Em minutos ficamos sabendo das últimas atrocidades: do filho que matou a família inteira; da mãe psicótica que jogou a filha no lixo; do pai que atira a filha pela janela; do cara ciumento que mata a esposa com 10 facadas; do filho que esfaqueia a mãe para obter dinheiro; da mulher que envenena o marido; da mãe que vende a filha para ser prostituída; da filha que mata os pais com olho na herança, da mãe que mata o filho drogado, do neto que espanca a avó e daquele maníaco austríaco, que fez o que fez... Que coisa mais maluca! Enfim, uns parentes ordinários que não se sabe de onde saem. Isso se chama família: não tem nacionalidade, cor ou credo. E não são casos isolados; não são poucas as famílias que se atracam o dia inteiro. O número é enorme, mesmo o que deveria ser mais preservado - o amor familiar -, está em declínio; ladeira abaixo...

Sempre teremos no nosso núcleo - ninguém foge dessa - pais, irmãos, primos, tios, avós, filhos, sogros e cunhados que farão o inferno astral uns dos outros, cooperando para a formação e instabilidade dessa base social.

E é nesse núcleo que nasce a inveja, a insegurança, o egoísmo, a intolerância, a arrogância, a sovinice, o desrespeito e a formação de caráter. Que núcleo é esse, onde o sangue que corre pelas mesmas veias não tem o poder de fazer com que impere um amor verdadeiro? (Não generalizo).

É no núcleo familiar que aprendemos a armar confusões por coisas insignificantes; é no núcleo familiar que crescemos vendo as primeiras desavenças entre pai e mãe; é nesse núcleo - maravilhoso - que fofocamos dos primos, das tias, dos avós, dos netos, dos cunhados e dos sobrinhos; é no núcleo familiar onde começam nossas carências afetivas. E é no núcleo familiar que aprendemos a querer o mal do outro.
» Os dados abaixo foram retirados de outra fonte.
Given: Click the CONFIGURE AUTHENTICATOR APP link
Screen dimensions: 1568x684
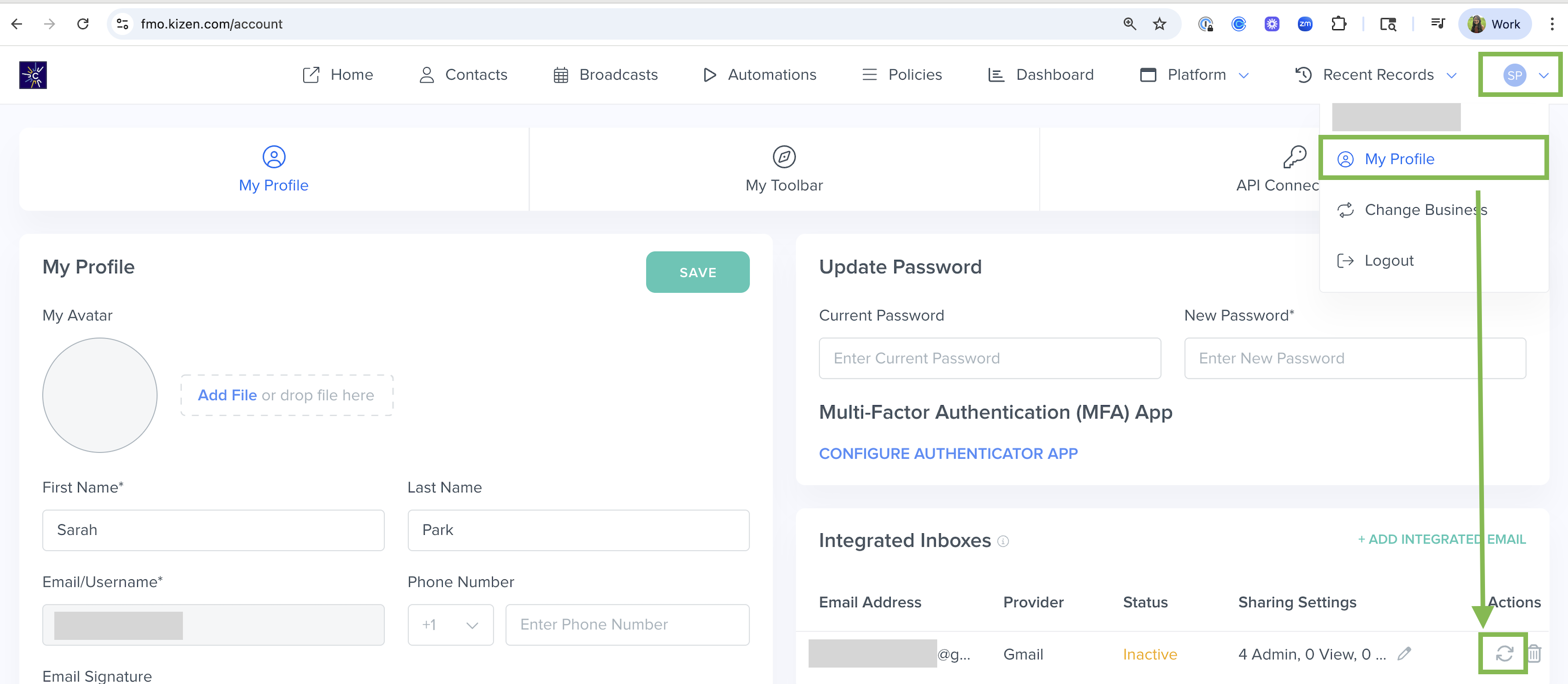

E é neste mesmo núcleo que nossas atitudes são das mais perversas. É nesse núcleo que se forma o ser humano.

É nesse núcleo - no término do casamento - que os filhos são colocados na linha de combate e atingidos pelos atos de vingança de seus pais. É mãe escondendo o filho do pai e pai se esquivando de pagar a pensão dos filhos.
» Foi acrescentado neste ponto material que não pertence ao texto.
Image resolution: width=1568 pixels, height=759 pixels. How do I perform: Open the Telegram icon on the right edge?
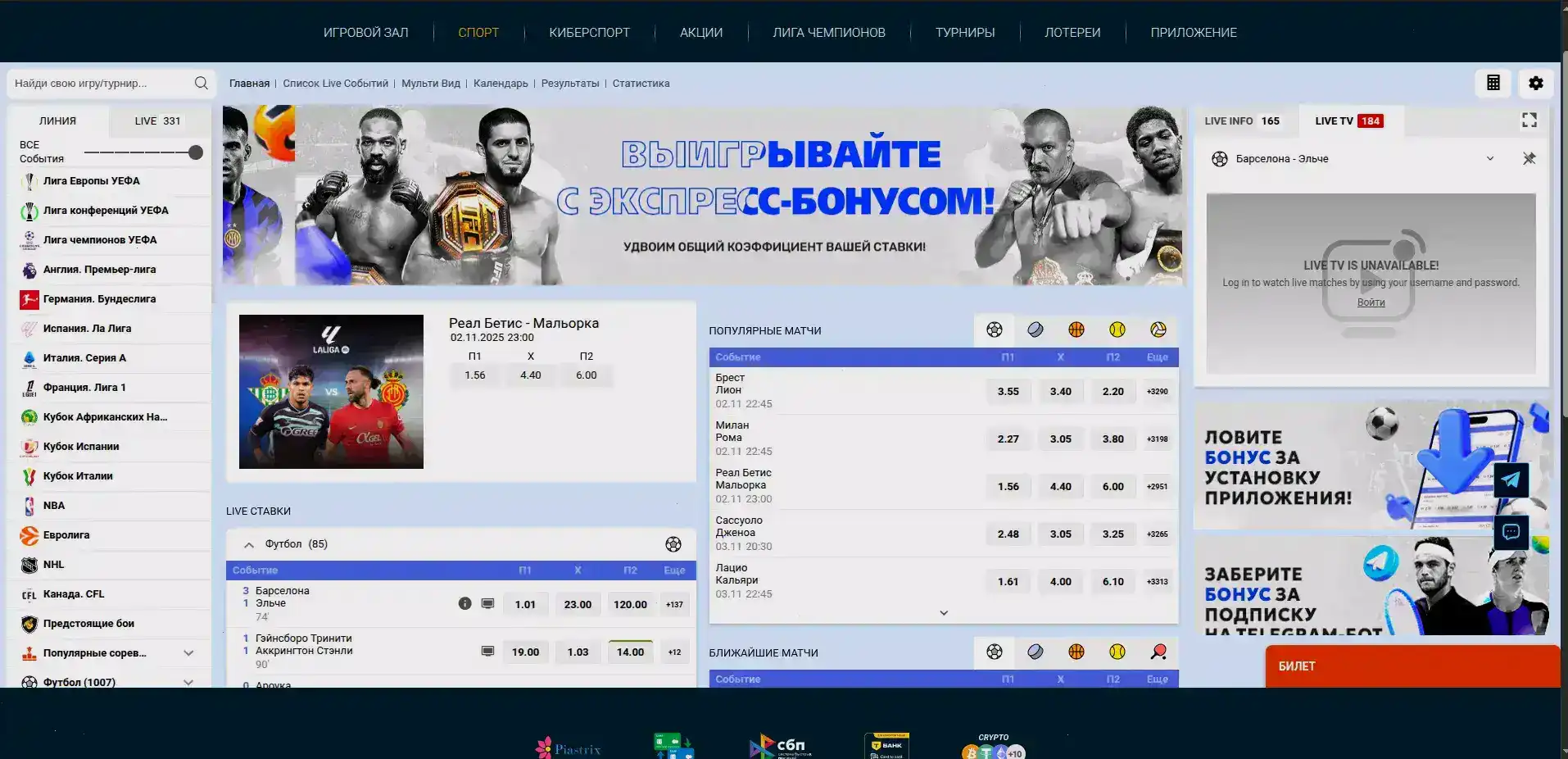coord(1511,480)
E depois dê-lhe terapia no anjo. Que instituição é essa que o amor não sobrevive diante da matéria? A coisa só afrouxa nos velórios. Mas passados uns dias, quando tudo já está esquecido e o defuntinho enterrado, o tal núcleo volta a ser o que sempre foi: cruel, insensível e interesseiro.

Não tenho mais pruridos em falar de família. Família deve ser vista sem máscara e sem verniz. Caberia também ao Estado cuidar do que é oferecido aos nossos jovens; ter mais cuidado com os filmes, que são verdadeiras escolas de crimes.

Por isso digo que família só é bonita em porta-retrato: nele, as famílias ficam lindas e sorridentes para serem vistas pelas gerações futuras: este é o fulano, filho do sicrano e neto do beltrano! Maraviiiilha!! Que linda família, que harmonia!!

Recomendo o filme Parente Serpente: uma típica família italiana se reúne na casa da nona para a ceia de natal. Tudo começa bem, recordando os bons momentos da infância. Com o passar das horas a personalidade de cada um dos irmãos vai emergindo e minando, aos poucos, o clima festivo até o dia que tudo termina da pior maneira possível... Eu vi esse filme várias vezes: no cinema e na vida real.